Our previous studies (MR07_1 and MR_07_2) focused on first order large-scale features of the continental upper mantle. With five more years of data collected from the recent TA deployment, as well as from many other temporary broad-band networks across the continent, we have significantly augmented both our waveform and SKS splitting data sets. This has allowed us to achieve higher resolution and leads to interesting new observations. In two companion papers, we focused on specific aspects of the azimuthal anisotropy part of our new model: (1) the layering of anisotropy in the cratonic upper mantle, where we can now distinguish three domains of azimuthal anisotropy, two in the lithosphere and one in the asthenosphere (Yuan & Romanowicz 2010a; hereafter referred to as YR10a). In particular, the boundary between the two lithospheric layers roughly corresponds to the negative velocity jump detected in RF studies and (2) the 3-D variations of anisotropy in the most data rich region, the tectonically active western United States (WUS), where the complex SKS splitting patterns observed at the surface can be attributed to relatively simple, but depth dependent patterns of anisotropy (Yuan & Romanowicz 2010b; hereafter referred to as YR10b).

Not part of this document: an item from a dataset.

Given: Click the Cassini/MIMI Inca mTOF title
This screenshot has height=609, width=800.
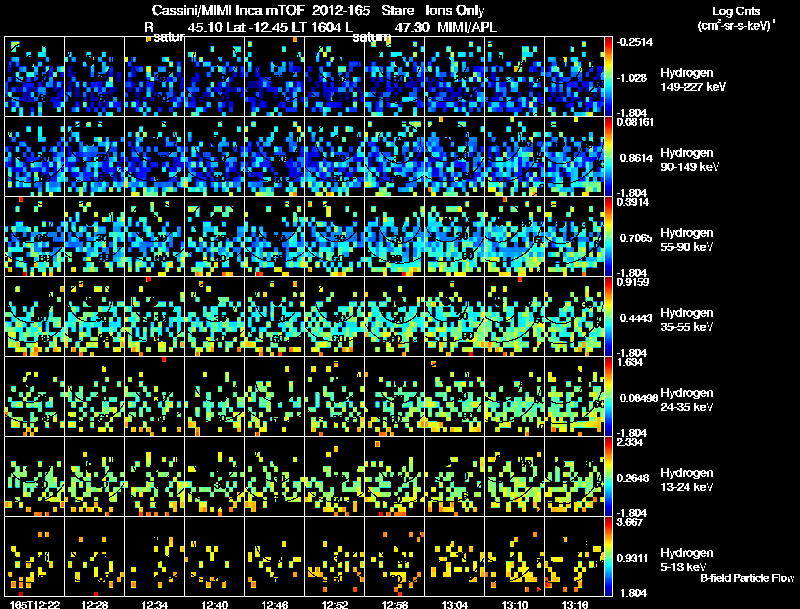Looking at the screenshot, I should coord(229,10).

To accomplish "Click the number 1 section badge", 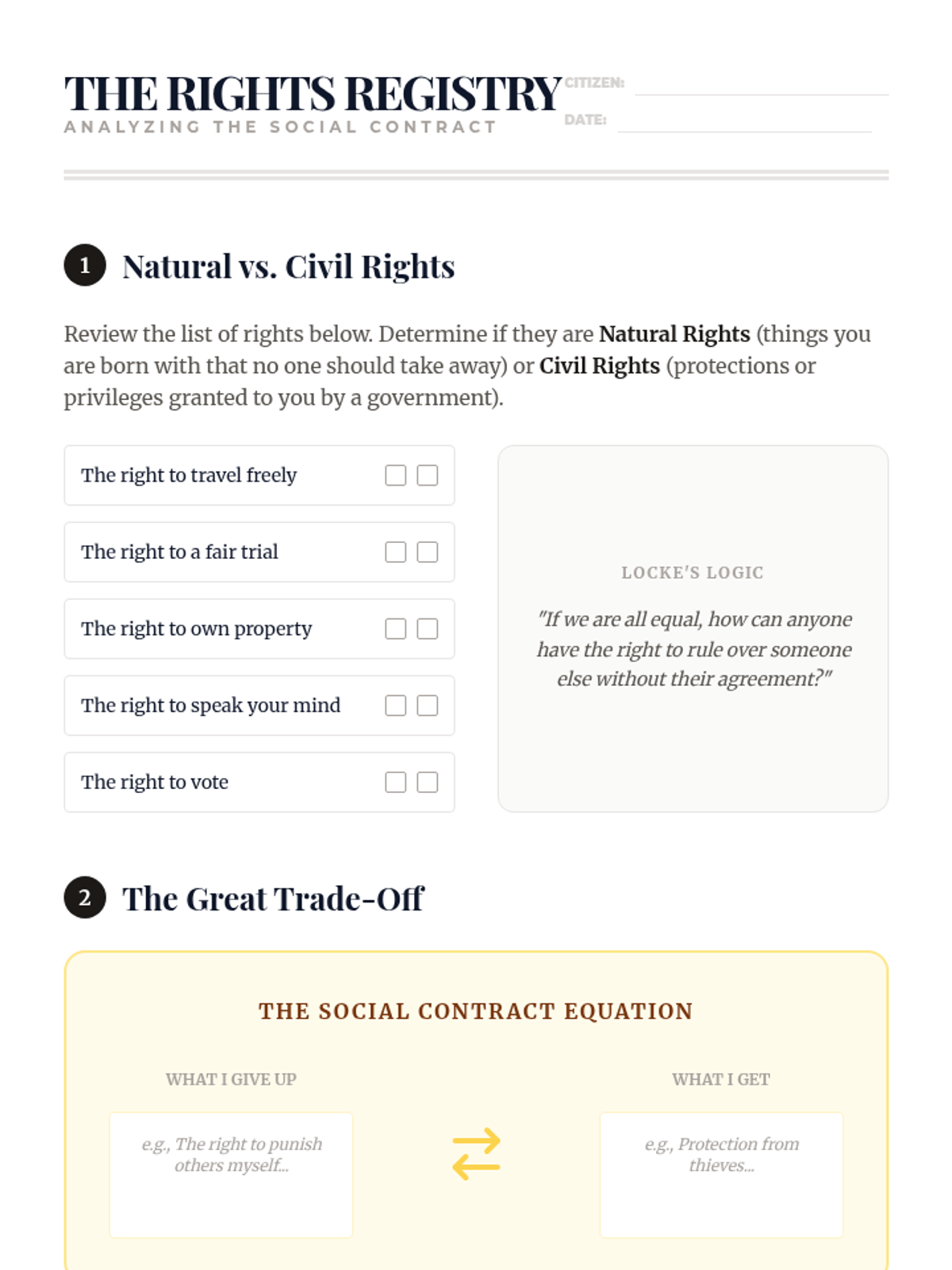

In this paper, we present our complete continental scale 3-D model of isotropic shear velocity, and radial and azimuthal anisotropy, and relate some of the robust features to past and present tectonics. In what follows, we describe our data sets, model parametrization and inversion approach, and present a variety of resolution tests using realistic multiple length scale structures. We show that the radial and azimuthal anisotropy patterns provide complementary information to that of isotropic velocities in recognizing features associated with past lithospheric deformation processes as well as present day shear related to coupling between the lithosphere and asthenosphere.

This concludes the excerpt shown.